Francis Edwin John Rowles
Francis Edwin John Rowles, known as Frank, was the second son of Edwin John Rowles and Ellen Mary née Coole, his elder brother being Richard William. The Rowles had been a sea-faring family for generations but Edwin was unfortunately drowned when his ketch went down in December 1910 during a gale. In February 1913, at the age of 16, Frank sailed from Liverpool to Canada on the RMS Victorian with the intention of being a farm labourer. His initial destination was Winnipeg, Manitoba, but family members believe that he lived rough and moved from place to place finding work scrub-clearing, on sheep farms and killing the rabbits that were decimating the crops there.
On 29 January 1916 Frank attested for the 129th (Wentworth) Battalion of the Canadian Expeditionary Force at Dundas, Ontario, declaring that he was in farming and resident in Sheffield, in the same province. Frank gave his place of birth as Clonakilty, County Cork, Ireland, which is at variance with other records, and a date of birth some two years earlier. His battalion sailed to England in August 1916 and fought as part of the Canadian Corps on the Western Front. It is recorded that the Canadians were one of the most effective fighting forces in France, and were referred to as 'stormtroopers' by the Germans. Frank’s service is commemorated on the plaque in Frampton Village Hall.

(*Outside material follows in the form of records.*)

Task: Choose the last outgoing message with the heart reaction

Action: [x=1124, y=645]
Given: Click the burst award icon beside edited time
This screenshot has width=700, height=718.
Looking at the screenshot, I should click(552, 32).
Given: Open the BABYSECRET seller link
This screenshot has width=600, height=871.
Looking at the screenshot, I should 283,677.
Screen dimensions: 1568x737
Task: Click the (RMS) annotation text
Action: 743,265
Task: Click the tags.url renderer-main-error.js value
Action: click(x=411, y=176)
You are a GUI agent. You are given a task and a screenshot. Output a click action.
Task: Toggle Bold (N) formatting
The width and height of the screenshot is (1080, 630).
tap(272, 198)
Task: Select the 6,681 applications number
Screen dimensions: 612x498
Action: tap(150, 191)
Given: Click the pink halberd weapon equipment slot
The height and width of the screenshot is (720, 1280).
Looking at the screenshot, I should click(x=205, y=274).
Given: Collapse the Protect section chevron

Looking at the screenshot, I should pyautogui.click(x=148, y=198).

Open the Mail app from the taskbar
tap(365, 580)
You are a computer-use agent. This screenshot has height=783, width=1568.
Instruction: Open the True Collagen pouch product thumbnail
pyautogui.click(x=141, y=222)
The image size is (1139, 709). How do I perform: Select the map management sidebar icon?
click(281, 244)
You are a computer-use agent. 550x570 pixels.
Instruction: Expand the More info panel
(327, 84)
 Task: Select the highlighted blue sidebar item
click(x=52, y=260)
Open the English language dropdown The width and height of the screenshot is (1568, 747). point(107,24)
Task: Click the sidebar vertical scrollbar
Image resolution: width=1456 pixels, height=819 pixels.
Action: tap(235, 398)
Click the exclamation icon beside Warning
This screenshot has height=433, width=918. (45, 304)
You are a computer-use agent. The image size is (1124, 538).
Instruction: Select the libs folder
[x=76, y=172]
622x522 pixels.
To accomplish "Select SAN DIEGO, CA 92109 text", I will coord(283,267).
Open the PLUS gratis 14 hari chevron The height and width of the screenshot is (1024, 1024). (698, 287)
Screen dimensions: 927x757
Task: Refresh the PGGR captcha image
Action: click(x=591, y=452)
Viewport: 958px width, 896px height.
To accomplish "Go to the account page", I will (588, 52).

His future wife, Kathleen Doris Latty, emigrated to Canada in June 1920 and they were married at Galt, Waterloo, Ontario, on 25 March 1921; Frank was working as a machinist. They had two daughters, Diana Kathleen and Betty Joyce and the family visited Frampton in March 1932, sailing from New Brunswick to Liverpool on the SS Montclare. Francis Edwin John Rowles died in 1979, and was buried on 20th April at the Veterans' Cremation Lot of Woodland Cemetery in Hamilton, Ontario, Canada.